Rick More, Chamber CEO commented, “as the Chamber we feel it is exceptionally important to gain a solid understanding of the true impact this crisis has had on local business. This data will be essential in ensuring our decision makers are properly informed and understanding of the depth and degree of the challenges our business’s are facing in order to make the best possible policy choices to support the economic recovery of our region.”
The Red Deer Chamber distributed a survey from the Alberta Chambers of Commerce followed shortly by another focused on municipal issues.
The surveys both showed the significantly negative impact of COVID and the collapse of energy prices on our already weakened economy from the standpoint of layoffs and businesses reduced capacity to operate.
59% of businesses have had to make layoffs as a result of the crisis and just 8% plan to fully rehire following the crisis.
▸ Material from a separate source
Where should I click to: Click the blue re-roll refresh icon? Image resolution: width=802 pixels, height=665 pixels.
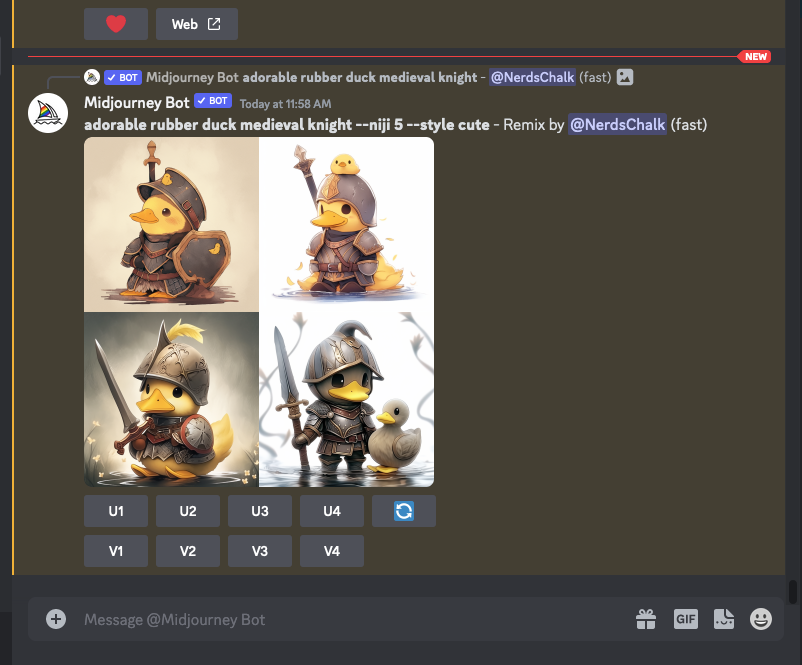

When asked about their ability to survive under current conditions (keeping in mind this was before the stage one of Alberta’s relaunch), 33% said they could remain open indefinitely and 66% for less than six months.
Over the next 12 months 44% expected their business to contract, 46% predicted it to stay about the same and 10% predicted their business to expand.
In evaluating the municipal response 26% found the city’s 90 day utility deferral to be very or somewhat helpful to their business, 25% for the property tax extension, 12% for the downtown business levy extension and 16% for the free downtown parking. Respondents were also asked about the grant programs added to this year’s budget earlier this year. Depending on the particular grant, between 2% and 6% think they are very or somewhat helpful to their business.
Participants were then asked a series of hypotheticals about potential actions the city could take. 80% thought forgiving utility payments would be very or somewhat helpful, 78% if there were no increase to property taxes in 2021, 82% if the city reduced property taxes, 69% for reductions in red-tape and regulations, and 63% thought investments in infrastructure would be very or somewhat helpful to their business.
More continued, “We entered into the COVID pandemic with our economy already limping so we aren’t shocked by the results. Our local businesses are very concerned with their ability to recover given the strong headwinds they’re facing. This data will be invaluable as we work with our government leaders to promote sensible, broad-based policy solutions to facilitate the economic recovery.”